=== Aim of the task ===
Once you find the line containing "You are a computer-use", set down exactly that line and every one after it through the end of the listing below, with both ends included and any pictures omitted.

####################

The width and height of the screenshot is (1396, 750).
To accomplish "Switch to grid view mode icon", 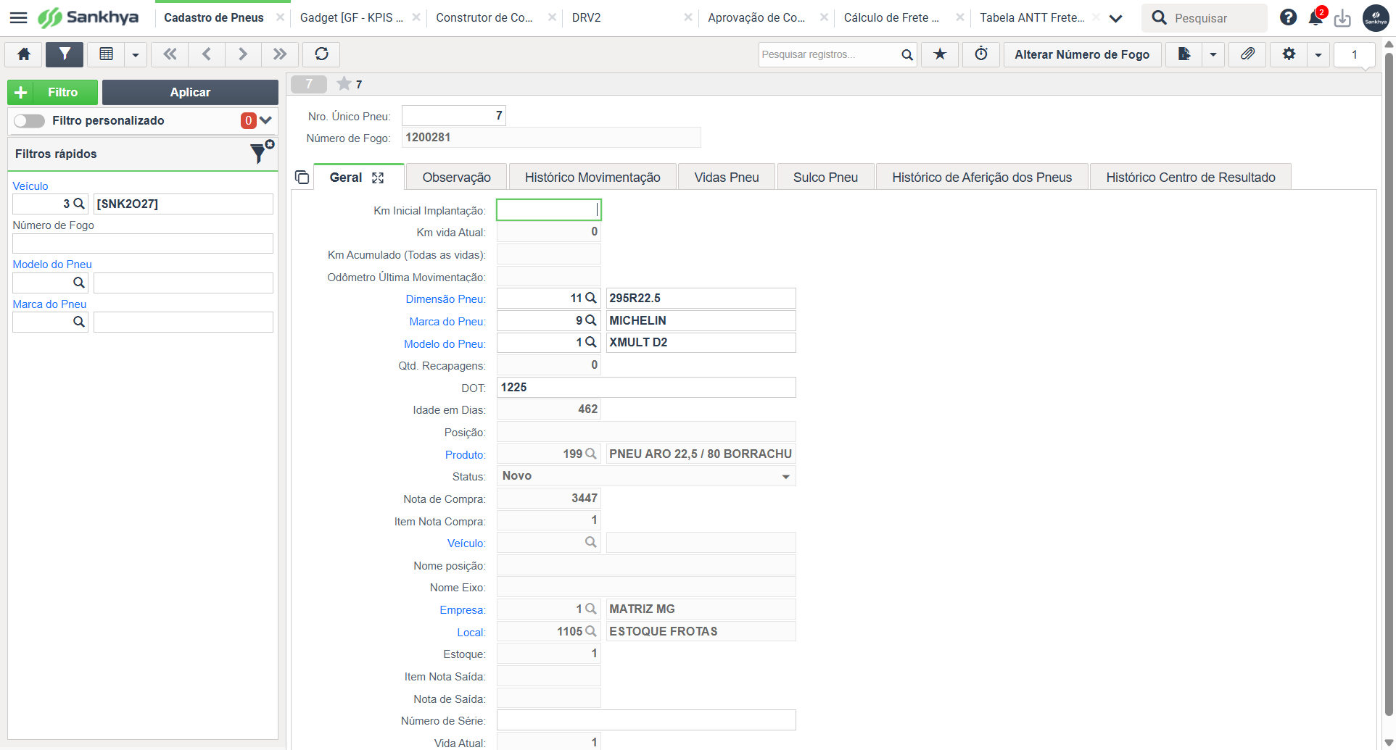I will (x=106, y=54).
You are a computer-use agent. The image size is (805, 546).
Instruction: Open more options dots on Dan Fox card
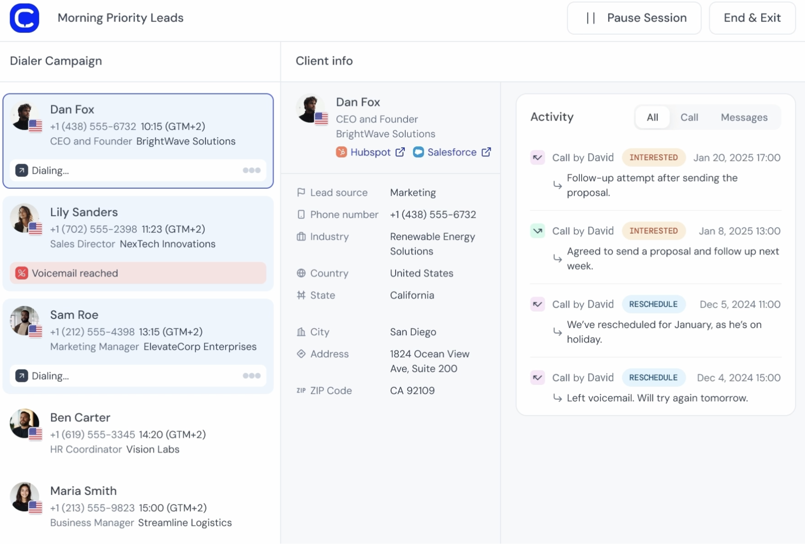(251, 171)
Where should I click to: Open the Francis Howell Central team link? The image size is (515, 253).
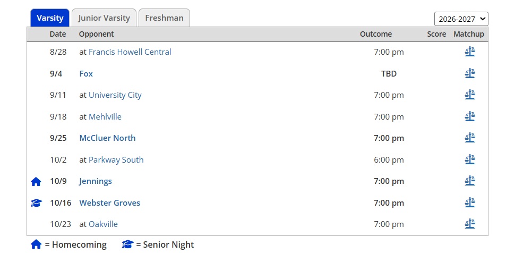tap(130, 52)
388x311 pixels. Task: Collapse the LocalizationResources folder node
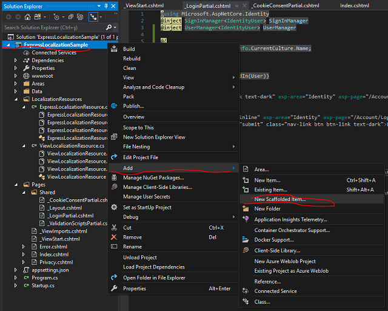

####################

=== Exercise result ===
You are a computer-use agent. The image size is (805, 546).
Instruction: Open more options dots on Dan Fox card
(251, 171)
Where should I click to: Open the Francis Howell Central team link? The image size is (515, 253).
tap(130, 52)
388x311 pixels. Task: Collapse the LocalizationResources folder node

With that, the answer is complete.